Start of RECORDS FOR THIS EXERCISE
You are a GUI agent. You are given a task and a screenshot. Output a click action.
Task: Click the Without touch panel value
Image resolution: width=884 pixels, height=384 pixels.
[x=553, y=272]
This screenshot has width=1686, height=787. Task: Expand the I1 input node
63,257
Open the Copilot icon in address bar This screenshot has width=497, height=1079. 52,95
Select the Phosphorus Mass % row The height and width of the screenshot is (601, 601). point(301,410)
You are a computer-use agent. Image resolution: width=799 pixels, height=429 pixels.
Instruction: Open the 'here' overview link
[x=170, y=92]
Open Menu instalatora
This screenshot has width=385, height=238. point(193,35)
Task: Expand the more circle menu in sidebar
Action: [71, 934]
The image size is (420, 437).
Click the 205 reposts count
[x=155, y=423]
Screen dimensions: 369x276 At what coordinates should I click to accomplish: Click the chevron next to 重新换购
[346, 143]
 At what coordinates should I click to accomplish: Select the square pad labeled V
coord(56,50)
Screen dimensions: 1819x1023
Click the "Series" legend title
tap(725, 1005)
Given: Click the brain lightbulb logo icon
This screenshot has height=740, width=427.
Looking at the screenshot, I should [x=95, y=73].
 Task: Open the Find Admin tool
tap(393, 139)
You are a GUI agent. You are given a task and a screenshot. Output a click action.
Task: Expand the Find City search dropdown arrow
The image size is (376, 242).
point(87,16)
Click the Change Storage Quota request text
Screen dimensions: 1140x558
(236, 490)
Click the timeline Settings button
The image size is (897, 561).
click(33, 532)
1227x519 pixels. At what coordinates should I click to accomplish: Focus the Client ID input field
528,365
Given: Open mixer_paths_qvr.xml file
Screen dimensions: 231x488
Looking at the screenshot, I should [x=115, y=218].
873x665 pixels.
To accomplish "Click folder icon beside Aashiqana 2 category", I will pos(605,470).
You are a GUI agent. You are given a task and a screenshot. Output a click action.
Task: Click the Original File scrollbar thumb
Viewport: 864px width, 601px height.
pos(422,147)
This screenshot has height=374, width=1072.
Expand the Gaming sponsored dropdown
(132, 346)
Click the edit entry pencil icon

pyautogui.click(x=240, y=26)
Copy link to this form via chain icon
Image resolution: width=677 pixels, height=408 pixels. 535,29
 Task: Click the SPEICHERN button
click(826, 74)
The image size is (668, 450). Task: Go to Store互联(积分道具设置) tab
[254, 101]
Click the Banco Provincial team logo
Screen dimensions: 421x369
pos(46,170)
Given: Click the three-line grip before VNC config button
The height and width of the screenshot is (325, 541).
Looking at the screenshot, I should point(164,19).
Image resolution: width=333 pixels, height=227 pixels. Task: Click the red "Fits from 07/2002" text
End of RECORDS FOR THIS EXERCISE
• WORK TO BE COMPLETED: Copy the line containing "Given: Click the three-line" and every line after it, through the last line of the records. Include nothing else.

• FINAL ANSWER:
Given: Click the three-line grip before VNC config button
The height and width of the screenshot is (325, 541).
Looking at the screenshot, I should point(164,19).
Image resolution: width=333 pixels, height=227 pixels. Task: Click the red "Fits from 07/2002" text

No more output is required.